Entries from a data source:
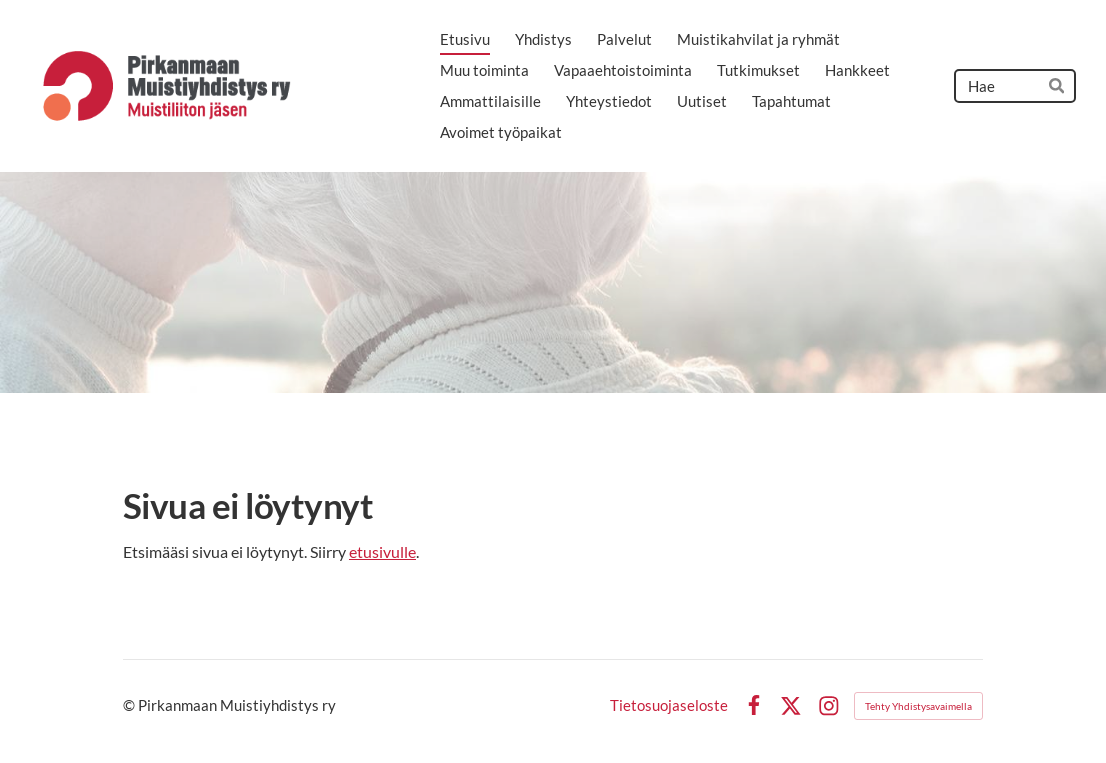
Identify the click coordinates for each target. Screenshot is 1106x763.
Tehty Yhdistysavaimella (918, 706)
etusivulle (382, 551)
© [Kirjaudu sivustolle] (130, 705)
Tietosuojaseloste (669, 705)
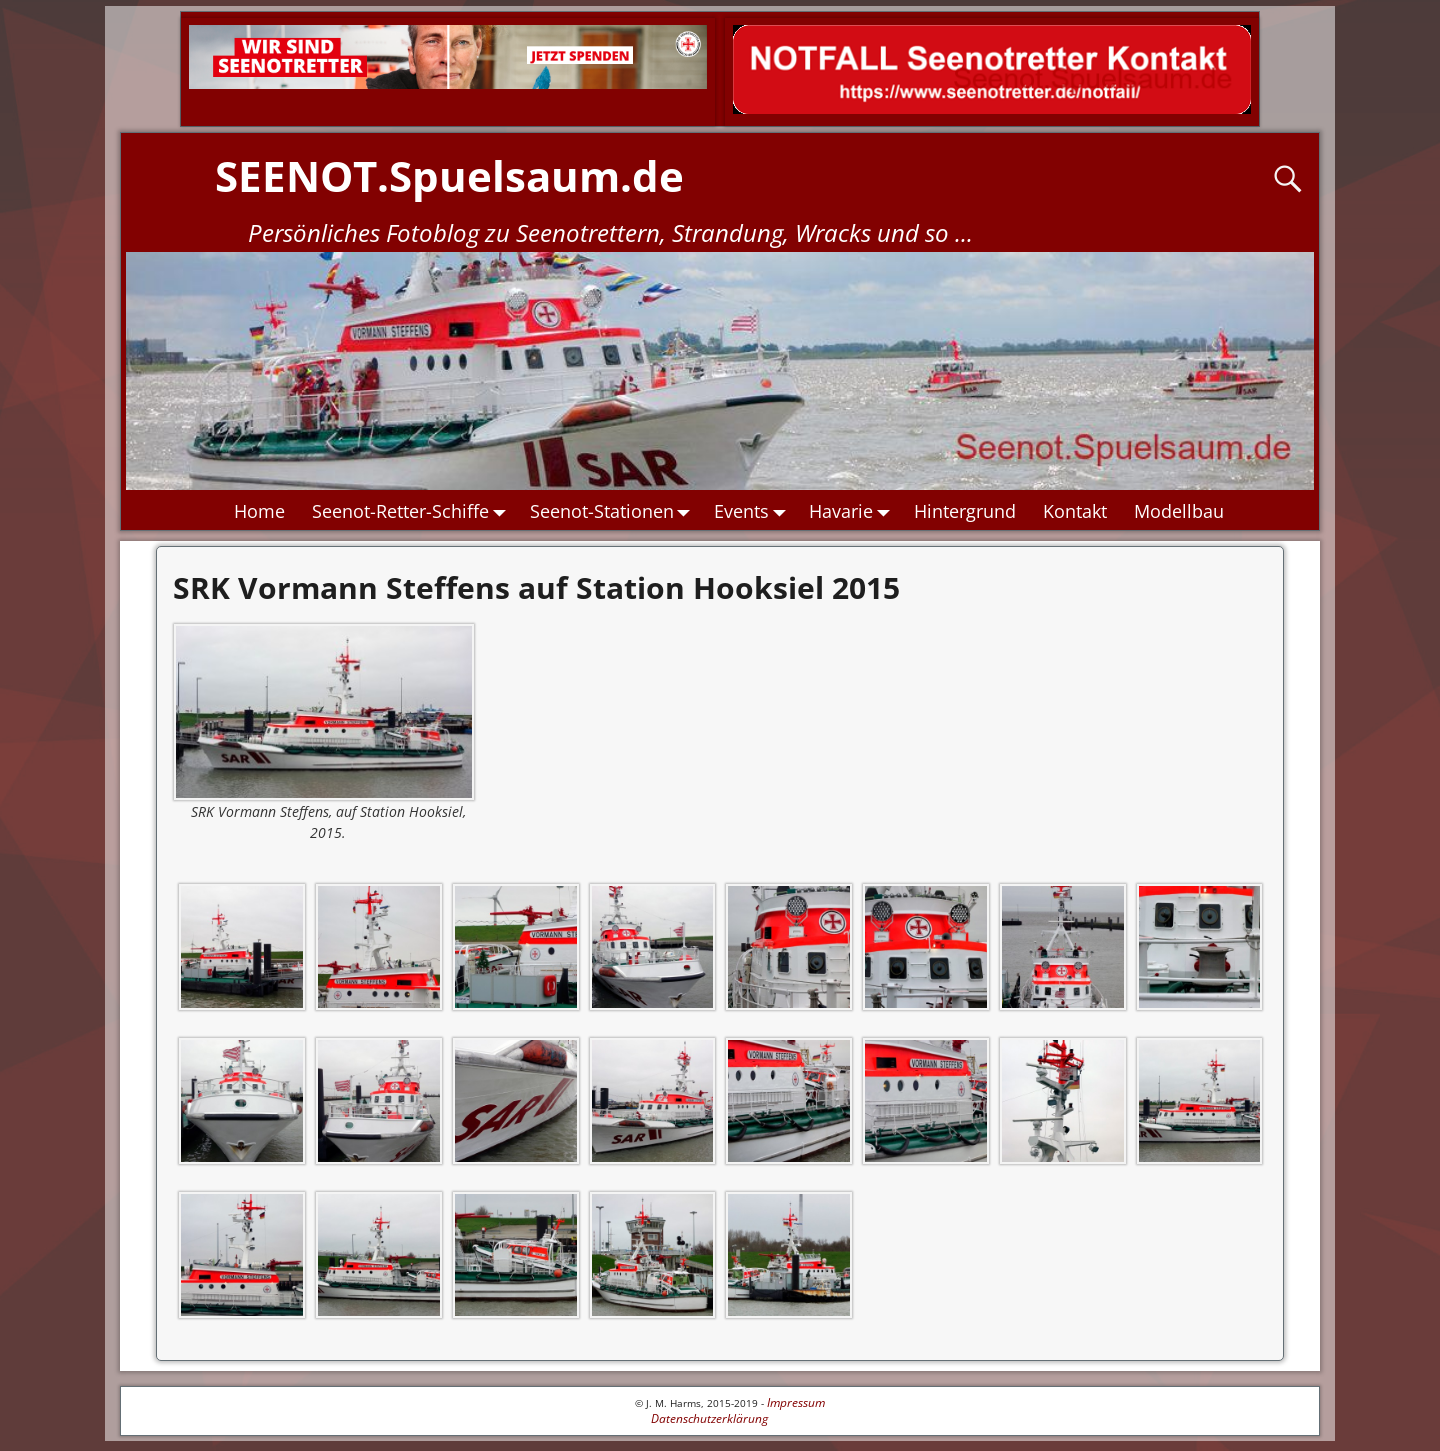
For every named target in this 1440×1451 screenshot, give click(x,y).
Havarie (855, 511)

◆ Written instruction ◆
Write out every line of the entries above word for word, without the pictures.

◆ Response to this exercise ◆
Identify the click coordinates for each target. Screenshot is 1106x763.
Tehty Yhdistysavaimella (918, 706)
etusivulle (382, 551)
© [Kirjaudu sivustolle] (130, 705)
Tietosuojaseloste (669, 705)
For every named target in this 1440×1451 screenshot, give click(x,y).
Havarie (855, 511)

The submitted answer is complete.